Posted: 14.09.2022 15:52:00

A spectre is haunting Europe…

Protests against the policy of the authorities, which puts people on the brink of survival flare around Europe

The past summer was marked by a true ‘PM fall’ for European countries. Several European leaders (if they can be called such) resigned at once amid snowballing problems caused by the crisis in Ukraine. Following Bulgarian Prime Minister Kiril Petkov, Estonian Kaja Kallas, Briton Boris Johnson, and Italian Mario Draghi announced the resignation of premiership. And this, apparently, is just the beginning. A politically hot autumn and a completely unpredictable winter are ahead of the Europeans. The influential information agency Bloomberg reported that, given the increase in energy prices in Europe, the risk of riots in 101 countries is significantly increasing, citing the annual report of the British consulting company Verisk Maplecroft.

At risk

Forecasts for the EU countries are very threatening.
The problems are very similar everywhere: high inflation, instability in energy supplies, high prices for gasoline, gas, electricity and food, financial exhaustion due to the Ukrainian conflict, which has no end in sight.
 Add to this the rapid decline in the standard of living of European citizens, primarily pensioners, weather disasters, droughts and fires, and we get a complete set of factors that can lead to a social explosion. Quietly and insidiously, as the indices on the stock exchanges fall and energy prices rise, fear and a sense of hopelessness are instilled in European society, writes the Serbian edition of Seal. Welfare states are facing a crisis not seen since the end of World War II, and the citizens of Europe are slowly beginning to question the foundations of the Tower of Babel they have lived in until now. Europe, which until recently considered its history and civilisation as a model for the world, now realises how small it actually is. Its citizens plunged into an existential crisis. The consumerist and conformist civilisation and several generations of Europeans brought up on the values of ‘welfare’ faced a harsh reality for the first time in their lives.

WHAT NEEDS TO BE DONE: Could you carry on the article on unrest in Europe from its last sentence? The items after the article on unrest in Europe are separate material.

EXTRACTED RECORDS:
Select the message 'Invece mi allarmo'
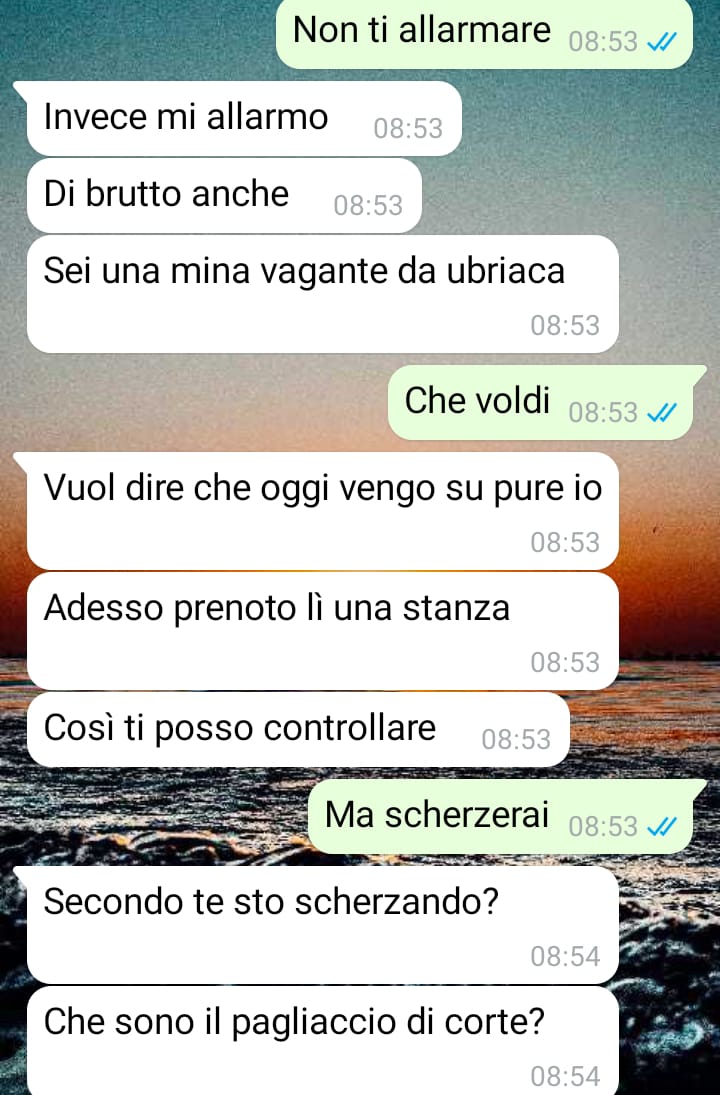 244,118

--

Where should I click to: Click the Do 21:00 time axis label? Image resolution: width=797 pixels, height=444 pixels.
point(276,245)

==

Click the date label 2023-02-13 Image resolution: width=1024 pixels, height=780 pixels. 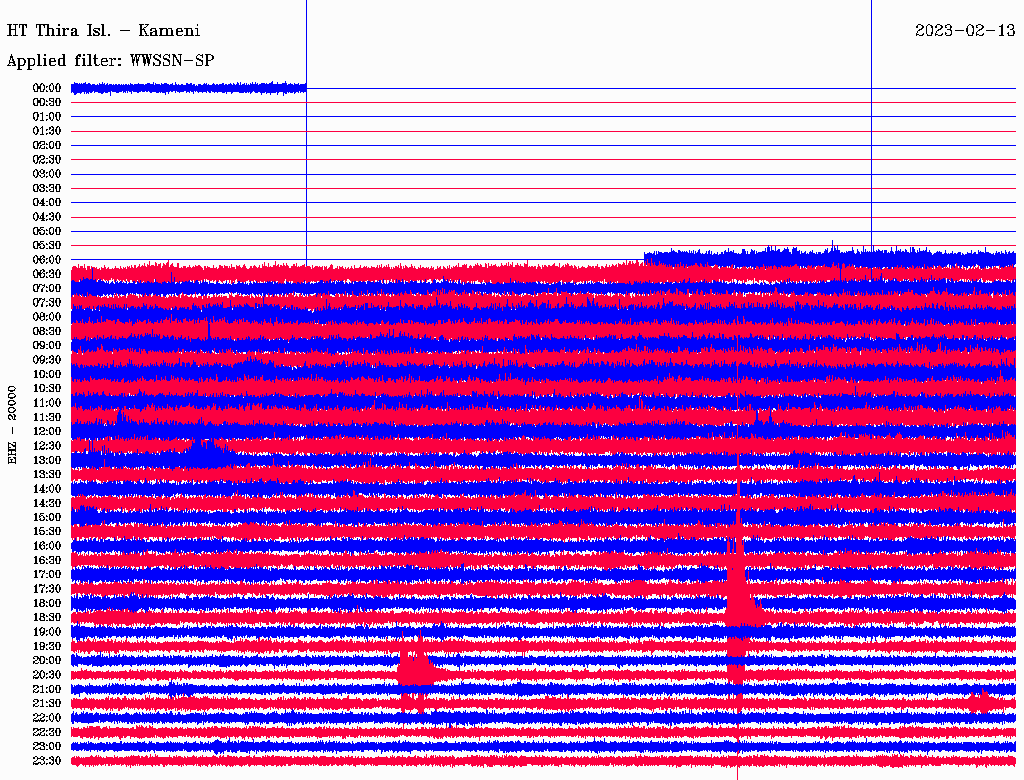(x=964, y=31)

RESULT FOR THIS TASK:
‘By shooting itself in the lungs’, as Hungarian Prime Minister Viktor Orban put it about the imposition of sanctions against Russia, Europe has brought its own citizens to the most difficult situation in the last 70 years. Inflation in Belgium, Estonia, Greece, Spain, Cyprus, Lithuania, Latvia, the Netherlands, Slovakia is hitting record after record, reaching double digits. In Belgium, about a million people have experienced problems paying their energy bills, and in Lithuania, heating bills have risen by 140 percent compared to last year. According to Goldman Sachs, if Russian gas supplies were completely cut off, European household energy spending would rise by about 65 percent, to an average of about €500 per month, and economic actors like chemical companies and cement producers in Germany and Italy would have to reduce gas consumption by 80 percent. A breakneck energy price hike threatens to wipe out some of Europe’s manufacturing capacity in sectors ranging from metallurgy to confectionery. 
All this, in addition to rising living costs, exacerbates uncertainty, inequality, exacerbation of fears, as well as distrust in the ruling political elite. This means that new high-profile resignations, popular riots and uprisings are not excluded at all.
Many countries are at risk, but among the first candidates for departure, experts name Czech Prime Minister Petr Fiala and German Chancellor Olaf Scholz. In the Czech Republic, in general, the most dramatic situation in the social sphere has developed since the Velvet Revolution in 1989.
“If the government does not solve the crisis in the energy sector, it will not stay here for long,” considers the Czech Minister of Justice Pavel Blazek. Recently, a large anti-government rally took place on Wenceslas Square in the heart of Prague. The participants demanded the resignation of the Czech government, headed by Prime Minister Petr Fiala, by September 25th, warning that otherwise an act of defiance would be declared.

Czech Republic, Prague

He laughs best who laughs last

Danger is threatening Olaf Scholz more and more. The rise in energy prices has become a true shock for the people of Germany, and people do not know how they will survive the winter. Some are already pawning their valuables because they don’t have enough money to pay utility bills, reports Spiegel. 
This is one of the main reasons for the record low popularity of the current German chancellor. Two-thirds of Germans believe that he is leading the country in the wrong direction.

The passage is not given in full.